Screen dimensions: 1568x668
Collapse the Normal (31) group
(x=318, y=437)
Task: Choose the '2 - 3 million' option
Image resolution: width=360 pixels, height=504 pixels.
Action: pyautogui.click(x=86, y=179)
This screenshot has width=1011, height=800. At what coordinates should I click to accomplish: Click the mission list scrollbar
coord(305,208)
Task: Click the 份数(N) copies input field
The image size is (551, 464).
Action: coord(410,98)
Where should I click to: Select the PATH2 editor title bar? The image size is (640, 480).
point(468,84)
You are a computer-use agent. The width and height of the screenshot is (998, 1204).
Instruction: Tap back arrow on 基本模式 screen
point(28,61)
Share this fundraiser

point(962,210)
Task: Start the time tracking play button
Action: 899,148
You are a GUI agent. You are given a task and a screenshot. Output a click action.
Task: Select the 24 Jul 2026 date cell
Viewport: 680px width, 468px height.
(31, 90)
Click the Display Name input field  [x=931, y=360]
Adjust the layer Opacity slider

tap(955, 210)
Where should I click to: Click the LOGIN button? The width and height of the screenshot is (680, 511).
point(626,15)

○ ○ ○ ○

**Exercise directions:**
Whatever appears in the data above is to be set down exactly.

**Solution to the exercise:**
Screen dimensions: 1568x668
Collapse the Normal (31) group
(x=318, y=437)
Task: Choose the '2 - 3 million' option
Image resolution: width=360 pixels, height=504 pixels.
Action: pyautogui.click(x=86, y=179)
This screenshot has width=1011, height=800. At what coordinates should I click to accomplish: Click the mission list scrollbar
coord(305,208)
Task: Click the 份数(N) copies input field
The image size is (551, 464).
Action: coord(410,98)
Where should I click to: Select the PATH2 editor title bar? The image size is (640, 480).
point(468,84)
You are a computer-use agent. The width and height of the screenshot is (998, 1204).
Instruction: Tap back arrow on 基本模式 screen
point(28,61)
Share this fundraiser

point(962,210)
Task: Start the time tracking play button
Action: 899,148
You are a GUI agent. You are given a task and a screenshot. Output a click action.
Task: Select the 24 Jul 2026 date cell
Viewport: 680px width, 468px height.
(31, 90)
Click the Display Name input field  [x=931, y=360]
Adjust the layer Opacity slider

tap(955, 210)
Where should I click to: Click the LOGIN button? The width and height of the screenshot is (680, 511).
point(626,15)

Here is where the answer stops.